> _EXERCISE DETAILS_:
Please print each record below exactly as it is written.

> _Items from a dataset_:
=== Begin Enclosure ===
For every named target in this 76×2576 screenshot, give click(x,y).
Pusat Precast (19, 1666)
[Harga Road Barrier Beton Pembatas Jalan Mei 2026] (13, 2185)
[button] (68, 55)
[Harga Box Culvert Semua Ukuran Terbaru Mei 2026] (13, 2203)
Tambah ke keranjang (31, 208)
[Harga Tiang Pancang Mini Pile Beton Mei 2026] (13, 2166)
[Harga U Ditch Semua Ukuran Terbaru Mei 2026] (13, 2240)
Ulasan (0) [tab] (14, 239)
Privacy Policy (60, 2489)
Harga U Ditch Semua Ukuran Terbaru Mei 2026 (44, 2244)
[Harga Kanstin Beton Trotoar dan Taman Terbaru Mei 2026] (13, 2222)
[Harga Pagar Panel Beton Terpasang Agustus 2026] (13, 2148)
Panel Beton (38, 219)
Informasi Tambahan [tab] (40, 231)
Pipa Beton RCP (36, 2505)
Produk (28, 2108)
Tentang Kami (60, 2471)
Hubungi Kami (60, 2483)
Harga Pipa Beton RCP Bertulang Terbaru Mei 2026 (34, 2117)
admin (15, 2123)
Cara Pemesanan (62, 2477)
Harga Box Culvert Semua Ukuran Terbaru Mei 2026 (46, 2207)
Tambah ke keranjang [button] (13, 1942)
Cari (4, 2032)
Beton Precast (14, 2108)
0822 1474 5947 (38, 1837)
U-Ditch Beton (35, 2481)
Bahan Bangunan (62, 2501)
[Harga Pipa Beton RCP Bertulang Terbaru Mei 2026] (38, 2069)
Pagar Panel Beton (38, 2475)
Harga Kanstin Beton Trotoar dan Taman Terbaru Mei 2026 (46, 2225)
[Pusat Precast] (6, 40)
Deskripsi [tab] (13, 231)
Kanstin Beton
=== End Enclosure ===
> _THE ANSWER_:
For every named target in this 76×2576 screenshot, give click(x,y).
Pusat Precast (19, 1666)
[Harga Road Barrier Beton Pembatas Jalan Mei 2026] (13, 2185)
[button] (68, 55)
[Harga Box Culvert Semua Ukuran Terbaru Mei 2026] (13, 2203)
Tambah ke keranjang (31, 208)
[Harga Tiang Pancang Mini Pile Beton Mei 2026] (13, 2166)
[Harga U Ditch Semua Ukuran Terbaru Mei 2026] (13, 2240)
Ulasan (0) [tab] (14, 239)
Privacy Policy (60, 2489)
Harga U Ditch Semua Ukuran Terbaru Mei 2026 (44, 2244)
[Harga Kanstin Beton Trotoar dan Taman Terbaru Mei 2026] (13, 2222)
[Harga Pagar Panel Beton Terpasang Agustus 2026] (13, 2148)
Panel Beton (38, 219)
Informasi Tambahan [tab] (40, 231)
Pipa Beton RCP (36, 2505)
Produk (28, 2108)
Tentang Kami (60, 2471)
Hubungi Kami (60, 2483)
Harga Pipa Beton RCP Bertulang Terbaru Mei 2026 (34, 2117)
admin (15, 2123)
Cara Pemesanan (62, 2477)
Harga Box Culvert Semua Ukuran Terbaru Mei 2026 (46, 2207)
Tambah ke keranjang [button] (13, 1942)
Cari (4, 2032)
Beton Precast (14, 2108)
0822 1474 5947 (38, 1837)
U-Ditch Beton (35, 2481)
Bahan Bangunan (62, 2501)
[Harga Pipa Beton RCP Bertulang Terbaru Mei 2026] (38, 2069)
Pagar Panel Beton (38, 2475)
Harga Kanstin Beton Trotoar dan Taman Terbaru Mei 2026 (46, 2225)
[Pusat Precast] (6, 40)
Deskripsi [tab] (13, 231)
Kanstin Beton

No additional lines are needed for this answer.